Team Doyobi are an electronic music duo, Christopher Gladwin (b. 1976) and Alexander Peverett (b. 1976), currently signed to the Skam Records label. They began their collaboration by producing electronic soundtracks for self-made video art in the early 1990s. They performed at All Tomorrow's Parties in 2003 and 2004 and provided support for Autechre on the European leg of their 2001 tour. Their music has been described as glitchy, 8-bit (due to their early use of the Commodore Amiga personal computer), psychedelic and inspired by video games and movie soundtracks of the 1970s and 80s.

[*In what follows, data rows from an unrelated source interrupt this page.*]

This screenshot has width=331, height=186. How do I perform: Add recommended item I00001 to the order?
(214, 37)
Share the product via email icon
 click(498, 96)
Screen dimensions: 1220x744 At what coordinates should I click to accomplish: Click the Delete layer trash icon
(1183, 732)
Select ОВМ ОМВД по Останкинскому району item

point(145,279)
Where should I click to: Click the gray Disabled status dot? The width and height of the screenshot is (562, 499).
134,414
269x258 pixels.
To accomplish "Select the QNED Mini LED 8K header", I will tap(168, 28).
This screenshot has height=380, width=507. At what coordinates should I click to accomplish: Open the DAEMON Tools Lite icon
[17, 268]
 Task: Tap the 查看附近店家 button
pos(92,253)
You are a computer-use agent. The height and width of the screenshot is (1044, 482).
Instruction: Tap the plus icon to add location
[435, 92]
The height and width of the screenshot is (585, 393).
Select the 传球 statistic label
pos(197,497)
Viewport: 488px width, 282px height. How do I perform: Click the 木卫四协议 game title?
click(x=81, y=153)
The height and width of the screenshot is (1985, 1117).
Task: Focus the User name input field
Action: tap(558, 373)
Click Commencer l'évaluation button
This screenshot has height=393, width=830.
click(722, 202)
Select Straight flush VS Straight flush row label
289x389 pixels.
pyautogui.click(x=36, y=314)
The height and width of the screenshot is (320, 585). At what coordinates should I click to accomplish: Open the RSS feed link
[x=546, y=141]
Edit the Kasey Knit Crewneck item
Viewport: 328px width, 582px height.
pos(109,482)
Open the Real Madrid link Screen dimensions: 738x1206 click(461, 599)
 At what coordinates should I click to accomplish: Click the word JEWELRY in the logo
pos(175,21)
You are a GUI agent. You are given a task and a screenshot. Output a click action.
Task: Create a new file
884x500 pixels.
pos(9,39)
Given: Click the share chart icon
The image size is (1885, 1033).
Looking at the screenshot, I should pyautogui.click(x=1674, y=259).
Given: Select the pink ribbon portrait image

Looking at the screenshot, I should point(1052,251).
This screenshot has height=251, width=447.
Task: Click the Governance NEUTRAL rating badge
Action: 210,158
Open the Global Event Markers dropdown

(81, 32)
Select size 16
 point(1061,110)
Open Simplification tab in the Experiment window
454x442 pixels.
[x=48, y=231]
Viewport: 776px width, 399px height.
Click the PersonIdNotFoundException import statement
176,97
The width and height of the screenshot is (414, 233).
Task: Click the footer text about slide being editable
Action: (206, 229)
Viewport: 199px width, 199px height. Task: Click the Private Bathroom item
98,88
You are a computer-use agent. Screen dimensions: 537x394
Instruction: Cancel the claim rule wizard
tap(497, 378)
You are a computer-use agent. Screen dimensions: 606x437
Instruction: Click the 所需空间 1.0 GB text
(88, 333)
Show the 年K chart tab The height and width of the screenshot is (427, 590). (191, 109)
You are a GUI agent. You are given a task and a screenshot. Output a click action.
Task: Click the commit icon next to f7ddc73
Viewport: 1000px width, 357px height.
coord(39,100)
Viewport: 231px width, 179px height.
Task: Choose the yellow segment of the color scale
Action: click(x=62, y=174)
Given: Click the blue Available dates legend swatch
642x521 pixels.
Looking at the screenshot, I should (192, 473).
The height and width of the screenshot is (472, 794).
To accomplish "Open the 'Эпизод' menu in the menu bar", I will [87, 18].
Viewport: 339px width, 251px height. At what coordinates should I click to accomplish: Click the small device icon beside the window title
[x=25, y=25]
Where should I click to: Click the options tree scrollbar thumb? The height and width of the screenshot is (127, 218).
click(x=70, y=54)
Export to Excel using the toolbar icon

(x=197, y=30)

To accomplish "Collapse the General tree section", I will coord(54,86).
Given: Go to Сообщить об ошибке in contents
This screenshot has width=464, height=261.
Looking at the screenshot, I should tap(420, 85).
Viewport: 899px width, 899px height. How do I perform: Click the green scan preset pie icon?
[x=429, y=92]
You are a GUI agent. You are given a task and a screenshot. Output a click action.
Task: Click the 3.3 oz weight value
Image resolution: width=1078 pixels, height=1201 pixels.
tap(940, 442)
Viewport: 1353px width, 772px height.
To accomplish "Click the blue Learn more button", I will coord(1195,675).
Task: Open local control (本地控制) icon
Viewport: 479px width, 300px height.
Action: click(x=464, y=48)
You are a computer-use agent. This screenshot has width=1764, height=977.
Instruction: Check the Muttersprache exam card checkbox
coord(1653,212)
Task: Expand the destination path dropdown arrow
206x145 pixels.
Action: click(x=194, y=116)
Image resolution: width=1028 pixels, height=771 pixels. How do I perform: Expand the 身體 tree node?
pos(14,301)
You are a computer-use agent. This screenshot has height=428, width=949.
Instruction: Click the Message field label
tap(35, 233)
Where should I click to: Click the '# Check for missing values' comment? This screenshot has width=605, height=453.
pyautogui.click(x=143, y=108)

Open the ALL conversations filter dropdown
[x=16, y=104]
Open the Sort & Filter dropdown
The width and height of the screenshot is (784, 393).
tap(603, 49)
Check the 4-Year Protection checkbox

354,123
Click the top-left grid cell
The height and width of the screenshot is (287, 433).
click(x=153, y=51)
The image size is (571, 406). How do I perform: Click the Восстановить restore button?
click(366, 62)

Team Doyobi are often cited as originators or godfathers of the UK chip tune scene due to their early use of obsolete computers as serious musical instruments, taking the chip sound out of the demo and video game scene and presenting it to techno–IDM audiences. Their early compositional techniques exploited the sound synthesis methods and nuances of the machines themselves and did not use their abilities as sequencers for external hardware devices.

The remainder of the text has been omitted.